Hätte das nicht als Abhängigkeit automatisch mitkommen müssen, wenn LINGUAS gesetzt ist?

Außerdem ist kde-i10n hier schon vorhanden. Hier hat Gilles Caullier "I18n : install digiKam translations packages" empfohlen... SCheint was anderes zu sein, oder?

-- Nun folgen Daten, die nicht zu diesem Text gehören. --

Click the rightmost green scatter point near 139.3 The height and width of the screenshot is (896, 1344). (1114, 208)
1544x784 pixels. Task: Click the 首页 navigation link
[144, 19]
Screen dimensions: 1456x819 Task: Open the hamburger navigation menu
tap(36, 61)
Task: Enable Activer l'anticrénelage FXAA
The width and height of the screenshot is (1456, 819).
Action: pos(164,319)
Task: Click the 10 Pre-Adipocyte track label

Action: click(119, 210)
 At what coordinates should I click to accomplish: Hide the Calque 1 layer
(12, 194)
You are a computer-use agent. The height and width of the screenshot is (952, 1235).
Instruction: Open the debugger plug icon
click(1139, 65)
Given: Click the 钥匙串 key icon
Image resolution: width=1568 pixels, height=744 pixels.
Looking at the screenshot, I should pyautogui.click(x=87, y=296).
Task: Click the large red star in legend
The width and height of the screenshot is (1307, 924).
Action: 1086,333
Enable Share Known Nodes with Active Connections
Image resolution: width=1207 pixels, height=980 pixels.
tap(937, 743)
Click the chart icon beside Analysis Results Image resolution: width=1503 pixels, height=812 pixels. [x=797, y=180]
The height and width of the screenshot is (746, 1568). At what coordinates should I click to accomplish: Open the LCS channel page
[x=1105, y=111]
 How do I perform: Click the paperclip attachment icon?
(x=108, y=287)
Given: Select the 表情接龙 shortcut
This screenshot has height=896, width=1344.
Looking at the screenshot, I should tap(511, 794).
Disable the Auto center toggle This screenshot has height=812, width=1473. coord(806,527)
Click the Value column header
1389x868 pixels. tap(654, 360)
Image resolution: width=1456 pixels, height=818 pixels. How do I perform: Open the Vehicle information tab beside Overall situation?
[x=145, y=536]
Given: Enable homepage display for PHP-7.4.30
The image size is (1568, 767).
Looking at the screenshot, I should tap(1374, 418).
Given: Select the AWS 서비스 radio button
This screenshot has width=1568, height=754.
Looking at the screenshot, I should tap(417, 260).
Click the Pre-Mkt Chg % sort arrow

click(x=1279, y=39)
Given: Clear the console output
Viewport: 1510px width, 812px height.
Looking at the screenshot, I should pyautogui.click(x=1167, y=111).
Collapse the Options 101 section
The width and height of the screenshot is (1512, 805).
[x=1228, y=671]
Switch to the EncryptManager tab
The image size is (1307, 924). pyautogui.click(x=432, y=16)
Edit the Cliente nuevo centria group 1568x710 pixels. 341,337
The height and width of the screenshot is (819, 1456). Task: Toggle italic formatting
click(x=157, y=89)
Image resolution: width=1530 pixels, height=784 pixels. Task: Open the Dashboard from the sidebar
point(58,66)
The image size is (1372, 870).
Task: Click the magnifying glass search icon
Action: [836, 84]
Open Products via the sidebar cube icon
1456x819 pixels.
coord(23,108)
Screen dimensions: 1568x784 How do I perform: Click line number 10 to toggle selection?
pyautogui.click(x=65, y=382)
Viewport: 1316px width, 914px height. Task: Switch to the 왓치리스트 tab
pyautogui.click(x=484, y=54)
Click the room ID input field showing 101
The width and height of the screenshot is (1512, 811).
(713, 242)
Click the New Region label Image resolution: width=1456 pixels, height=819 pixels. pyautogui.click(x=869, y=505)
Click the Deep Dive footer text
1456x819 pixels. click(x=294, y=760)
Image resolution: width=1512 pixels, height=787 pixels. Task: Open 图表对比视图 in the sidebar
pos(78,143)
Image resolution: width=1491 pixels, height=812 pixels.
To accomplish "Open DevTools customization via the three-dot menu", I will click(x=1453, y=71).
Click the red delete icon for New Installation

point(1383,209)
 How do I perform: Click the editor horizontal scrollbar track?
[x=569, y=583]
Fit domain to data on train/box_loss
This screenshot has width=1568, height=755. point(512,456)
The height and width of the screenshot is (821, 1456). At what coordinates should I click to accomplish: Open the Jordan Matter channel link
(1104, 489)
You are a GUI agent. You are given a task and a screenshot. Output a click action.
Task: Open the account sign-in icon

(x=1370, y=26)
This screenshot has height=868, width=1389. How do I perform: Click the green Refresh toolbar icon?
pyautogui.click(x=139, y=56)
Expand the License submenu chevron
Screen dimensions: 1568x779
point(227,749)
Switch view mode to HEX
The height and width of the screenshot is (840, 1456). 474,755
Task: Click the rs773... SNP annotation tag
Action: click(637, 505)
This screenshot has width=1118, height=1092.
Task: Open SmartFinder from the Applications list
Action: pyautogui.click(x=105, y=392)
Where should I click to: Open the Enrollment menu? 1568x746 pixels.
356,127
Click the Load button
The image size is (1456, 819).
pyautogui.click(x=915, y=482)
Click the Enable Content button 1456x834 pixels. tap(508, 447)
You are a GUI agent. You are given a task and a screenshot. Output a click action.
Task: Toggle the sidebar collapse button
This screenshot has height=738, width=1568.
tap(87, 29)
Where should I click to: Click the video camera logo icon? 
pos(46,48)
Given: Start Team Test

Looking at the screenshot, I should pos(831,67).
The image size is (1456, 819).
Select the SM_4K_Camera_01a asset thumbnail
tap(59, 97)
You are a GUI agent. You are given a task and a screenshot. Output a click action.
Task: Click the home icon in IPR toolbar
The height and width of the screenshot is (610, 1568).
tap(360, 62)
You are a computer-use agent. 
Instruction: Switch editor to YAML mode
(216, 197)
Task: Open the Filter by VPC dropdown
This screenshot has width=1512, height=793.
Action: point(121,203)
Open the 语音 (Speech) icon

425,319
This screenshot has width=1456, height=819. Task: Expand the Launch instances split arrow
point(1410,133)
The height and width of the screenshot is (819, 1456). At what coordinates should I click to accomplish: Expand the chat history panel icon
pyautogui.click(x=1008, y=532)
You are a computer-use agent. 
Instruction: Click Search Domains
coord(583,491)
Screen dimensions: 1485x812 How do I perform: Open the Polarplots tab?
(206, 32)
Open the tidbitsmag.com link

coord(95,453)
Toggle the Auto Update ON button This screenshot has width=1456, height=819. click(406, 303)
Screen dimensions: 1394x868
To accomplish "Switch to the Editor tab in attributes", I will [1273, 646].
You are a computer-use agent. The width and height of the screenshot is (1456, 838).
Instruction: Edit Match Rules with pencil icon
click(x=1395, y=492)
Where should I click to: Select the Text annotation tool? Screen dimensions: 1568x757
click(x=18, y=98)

Digikam-5.0.0 ist jetzt weitgehend kde-frei.

Ich probier trotzdem mal eine Neuinstallation. => hat nix gebracht  :Sad: 

uhai

----------

## firefly

Laut der dieser seite von digikam

https://www.digikam.org/contrib

sind die übersetzungen Bestandteil des kde l10n projektes.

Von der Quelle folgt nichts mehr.